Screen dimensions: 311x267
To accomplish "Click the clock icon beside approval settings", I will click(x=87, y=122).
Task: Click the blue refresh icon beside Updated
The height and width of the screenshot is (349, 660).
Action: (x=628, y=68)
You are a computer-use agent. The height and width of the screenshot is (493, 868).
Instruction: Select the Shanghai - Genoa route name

----

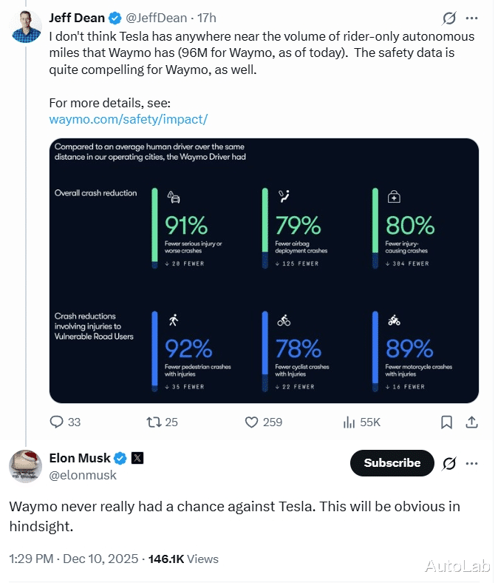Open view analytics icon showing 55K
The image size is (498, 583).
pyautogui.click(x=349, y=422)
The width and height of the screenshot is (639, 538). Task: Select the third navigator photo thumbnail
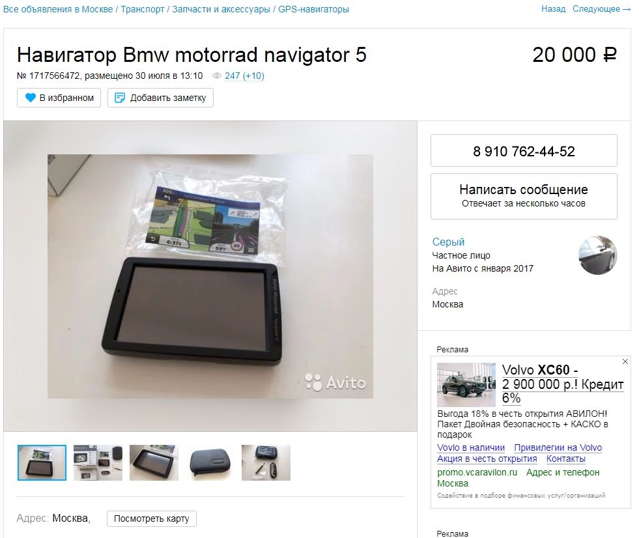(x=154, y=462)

----

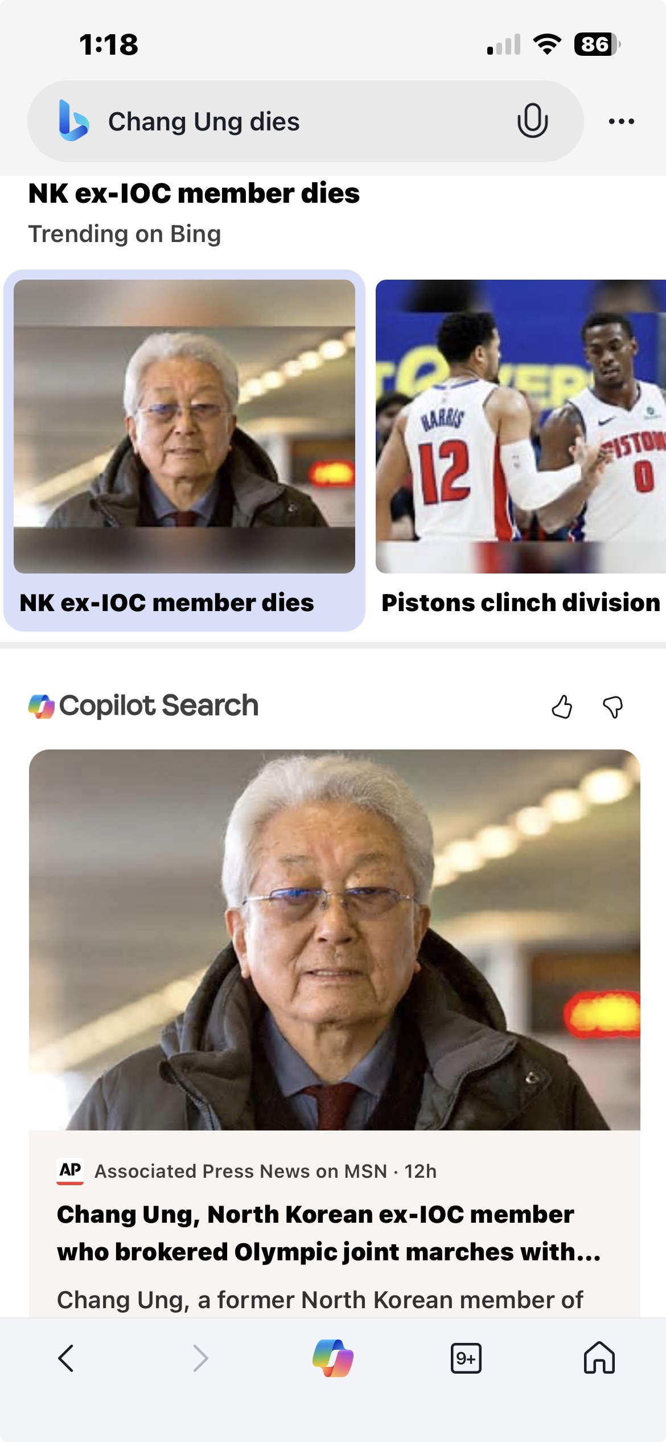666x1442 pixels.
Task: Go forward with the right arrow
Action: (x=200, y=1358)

----

*YOUR TASK*
Would you copy out exactly the lines above that start at the one containing "The height and width of the screenshot is (349, 660)." and end at the one containing "Instruction: Select the", inclusive?

*SOLUTION TO THIS PROBLEM*
The height and width of the screenshot is (349, 660).
Action: (x=628, y=68)
You are a computer-use agent. The height and width of the screenshot is (493, 868).
Instruction: Select the Shanghai - Genoa route name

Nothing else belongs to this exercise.